DOCUMENT EXCERPT section start

This is certainly a useful and very natural abstraction to have, but strictly speaking also stronger than what your serde use case requires.

2 Likes

Thank you.

My biggest problem with the OP's proposal is the use of the term "Zero" for non-numerics such as the empty string (""). Your note above, giving background on monoids, also provides a non-numeric name for the trait and derive: IsNeutral and #[derive(IsNeutral)]. I could support such names, whereas I vehemently oppose using the term "Zero" for non-numerics.

1 Like

I mean treating an empty string as a sentinel value. Option<String> can tell a difference between value not being set at all, and a value intentionally set to an empty string.

That distinction may be useless in your case. But when it's built-in into the language, it becomes more widely used, and becomes something that needs to be considered when defining structs β€” that's my impression from Golang.

JS has null/undefined that can be set even on string fields, but in this case Rust's IsZero would be closer to Golang. Golang can't set string to nil, so the zero value of a string is an empty string.

But it's not "the zero value"; it's the additive identiy under + as the string concatenation operator.

1 Like

What did you have in mind when you said "ecosystem split"? In my mind, an "ecosystem split" happens when you have two crates that do something similar, but are mutually incompatible, or prevent composition in some important way.

I don't see that happening if this feature is implemented in a crate. If both you and I implement a crate that provides an IsZero or IsEmpty trait, downstream crates would be able pick either one (or even use both) without risking any incompatibility.

JavaScript does not have static typing. TypeScript has static typing, and when "strictNullCheck" is set to true (recommended practice, but sadly not default due to backward compatibility), a variable of type string cannot be set to undefined or null.

Go does not have Option or nullable so developer have to resort to use zero values. But Rust has Option, why would a Rust developer treat zero values as "unset".

(to clarify, in my use case, I don't treat zero value as null either, I merely see that explicitly setting something to zero is redundant)

DOCUMENT EXCERPT section end
EXCERPTED RECORDS section start

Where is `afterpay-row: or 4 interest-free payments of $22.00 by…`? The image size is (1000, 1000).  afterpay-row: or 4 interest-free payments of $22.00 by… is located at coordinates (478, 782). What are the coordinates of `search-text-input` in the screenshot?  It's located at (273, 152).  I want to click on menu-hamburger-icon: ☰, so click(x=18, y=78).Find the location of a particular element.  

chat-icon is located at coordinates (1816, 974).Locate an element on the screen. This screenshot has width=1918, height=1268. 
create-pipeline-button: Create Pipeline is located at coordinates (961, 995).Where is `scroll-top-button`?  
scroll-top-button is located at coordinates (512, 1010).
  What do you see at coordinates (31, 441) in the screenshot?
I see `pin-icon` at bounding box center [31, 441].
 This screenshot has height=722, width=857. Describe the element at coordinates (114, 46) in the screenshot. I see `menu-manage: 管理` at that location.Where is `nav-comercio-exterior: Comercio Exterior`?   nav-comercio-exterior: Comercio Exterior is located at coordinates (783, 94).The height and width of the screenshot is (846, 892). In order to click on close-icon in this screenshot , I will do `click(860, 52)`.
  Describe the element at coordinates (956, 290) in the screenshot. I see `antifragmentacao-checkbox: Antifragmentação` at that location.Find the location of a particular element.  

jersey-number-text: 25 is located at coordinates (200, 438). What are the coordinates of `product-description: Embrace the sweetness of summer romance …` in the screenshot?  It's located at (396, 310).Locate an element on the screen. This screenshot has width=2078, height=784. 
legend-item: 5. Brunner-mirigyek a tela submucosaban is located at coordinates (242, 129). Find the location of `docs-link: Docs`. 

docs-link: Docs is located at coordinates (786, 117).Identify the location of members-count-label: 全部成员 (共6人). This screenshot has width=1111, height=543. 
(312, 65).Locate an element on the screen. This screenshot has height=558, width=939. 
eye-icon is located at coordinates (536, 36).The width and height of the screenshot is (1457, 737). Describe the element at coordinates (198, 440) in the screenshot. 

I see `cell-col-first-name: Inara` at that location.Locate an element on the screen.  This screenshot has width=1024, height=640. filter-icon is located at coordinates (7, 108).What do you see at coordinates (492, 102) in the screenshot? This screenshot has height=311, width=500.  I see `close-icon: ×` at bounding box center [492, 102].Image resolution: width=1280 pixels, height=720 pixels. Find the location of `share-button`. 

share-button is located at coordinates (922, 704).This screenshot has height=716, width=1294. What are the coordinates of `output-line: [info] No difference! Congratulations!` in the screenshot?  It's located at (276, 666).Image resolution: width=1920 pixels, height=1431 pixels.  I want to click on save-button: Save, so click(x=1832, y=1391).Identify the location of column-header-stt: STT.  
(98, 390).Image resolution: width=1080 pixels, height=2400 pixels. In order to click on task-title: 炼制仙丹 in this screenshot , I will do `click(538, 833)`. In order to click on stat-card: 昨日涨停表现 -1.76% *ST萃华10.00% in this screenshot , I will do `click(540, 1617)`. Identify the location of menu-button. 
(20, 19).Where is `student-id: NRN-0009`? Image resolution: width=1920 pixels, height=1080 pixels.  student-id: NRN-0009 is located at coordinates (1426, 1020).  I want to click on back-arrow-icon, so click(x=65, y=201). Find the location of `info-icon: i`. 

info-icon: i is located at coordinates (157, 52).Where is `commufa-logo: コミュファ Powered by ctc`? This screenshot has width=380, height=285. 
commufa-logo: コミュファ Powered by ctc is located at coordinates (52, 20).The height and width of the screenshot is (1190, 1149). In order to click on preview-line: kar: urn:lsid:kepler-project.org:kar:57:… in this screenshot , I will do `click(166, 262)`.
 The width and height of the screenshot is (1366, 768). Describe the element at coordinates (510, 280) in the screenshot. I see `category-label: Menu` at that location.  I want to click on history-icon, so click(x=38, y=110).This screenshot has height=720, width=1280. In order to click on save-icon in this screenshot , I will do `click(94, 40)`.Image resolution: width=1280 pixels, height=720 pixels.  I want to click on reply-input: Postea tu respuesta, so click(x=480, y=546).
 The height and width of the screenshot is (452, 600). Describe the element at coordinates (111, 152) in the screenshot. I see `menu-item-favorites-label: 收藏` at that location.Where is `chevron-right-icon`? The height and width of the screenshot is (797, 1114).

EXCERPTED RECORDS section end

**YOUR ASSIGNMENT**
Which programming languages does the thread about the IsZero trait name? List each one once, treating alternate names for the same language as a single entry. Use only the thread about the IsZero trait to answer.

**REPLY**
- Rust
- Go (also called Golang)
- JavaScript (also called JS)
- TypeScript